Chase Briscoe explains why he pushed Tyler Reddick to win, didn't make move on final lap
Tyler Reddick’s battered No. 45 23XI Racing Toyota crossed the finish line first Sunday at EchoPark Speedway. Chase Briscoe came home as the runner-up, but fans want to understand why he didn’t try to take it for himself.
As the dust settled on Reddick completing a dramatic overtime victory in the Autotrader 400, Briscoe addressed the final-lap decision on social media. The Joe Gibbs Racing wheelman explained why he chose to push rather than pull out and attempt a three-wide move for the win on Sunday.
“My run I had I knew wasn’t big enough to clear them both so I woulda been stuck 3 wide on the bottom and the 1 woulda pushed the 77 to the win and I probably run 4th or 5th,” Briscoe posted.
The split-second judgment came as Reddick, driving without a right front fender after a Lap 224 wreck, clung to the lead. Despite the damage, Reddick had clawed his way back into contention, benefitting from lane stacking and a critical opening when teammate Bubba Wallace moved up top to block Carson Hocevar on the final overtime restart.

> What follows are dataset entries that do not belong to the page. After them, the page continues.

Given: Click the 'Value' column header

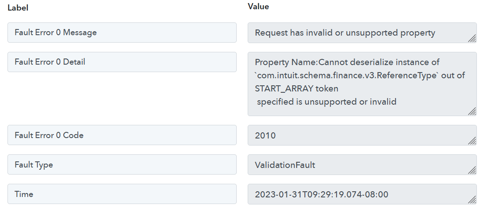Looking at the screenshot, I should pos(258,7).
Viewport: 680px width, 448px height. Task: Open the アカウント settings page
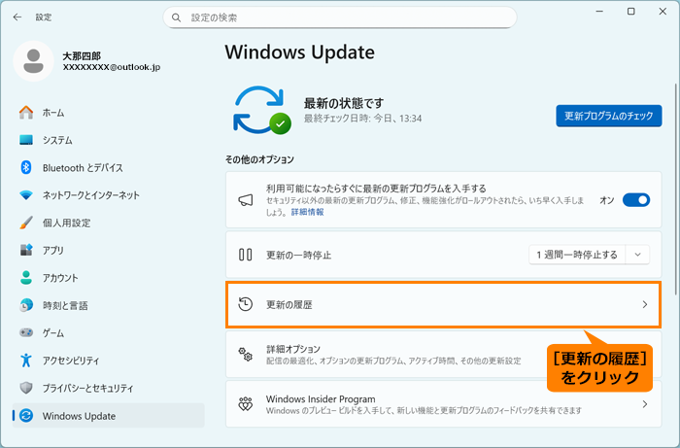point(60,278)
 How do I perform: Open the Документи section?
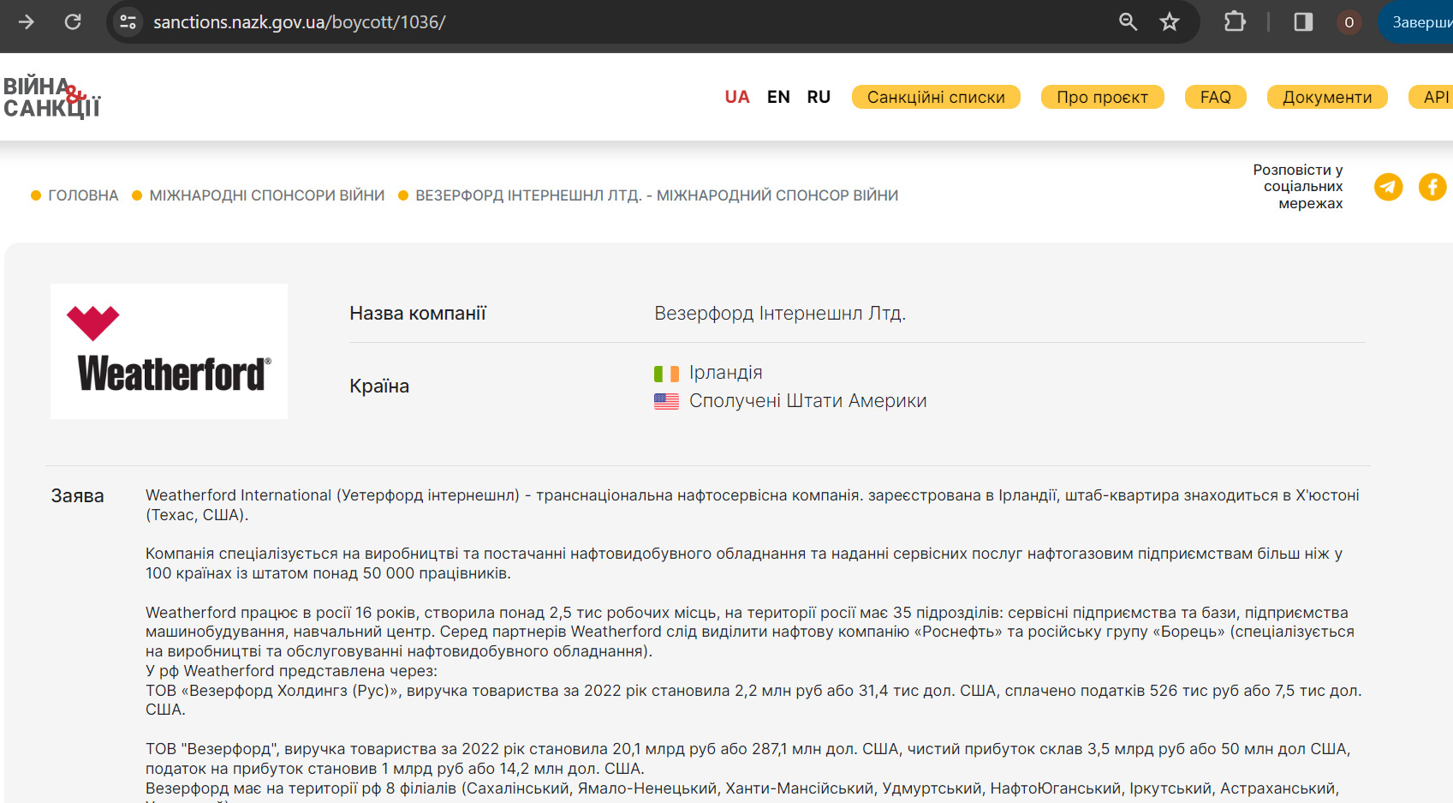pyautogui.click(x=1327, y=97)
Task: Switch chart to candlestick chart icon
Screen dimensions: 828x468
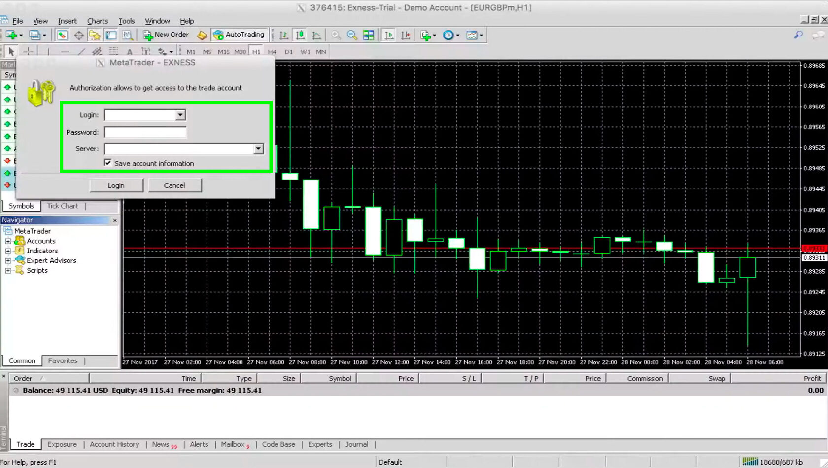Action: pyautogui.click(x=300, y=35)
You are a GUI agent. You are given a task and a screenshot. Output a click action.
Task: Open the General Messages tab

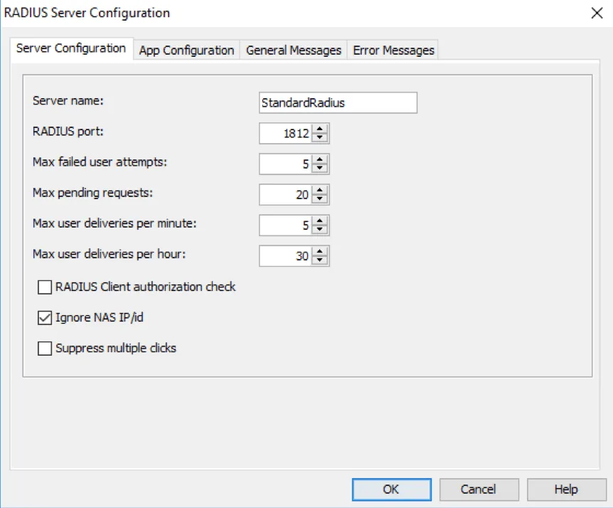pos(293,50)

That shuffle created the lane Reddick needed. He surged forward, then held off Briscoe and Ross Chastain in the closing yards to secure his second straight win to open the 2026 Cup Series season.
According to Joseph Srigley of TobyChristie.com, Reddick joined Matt Kenseth (2009), Jeff Gordon (1997), David Pearson (1976), Bob Welborn (1959), and Marvin Panch (1957) as the only drivers to win the first two races of a season.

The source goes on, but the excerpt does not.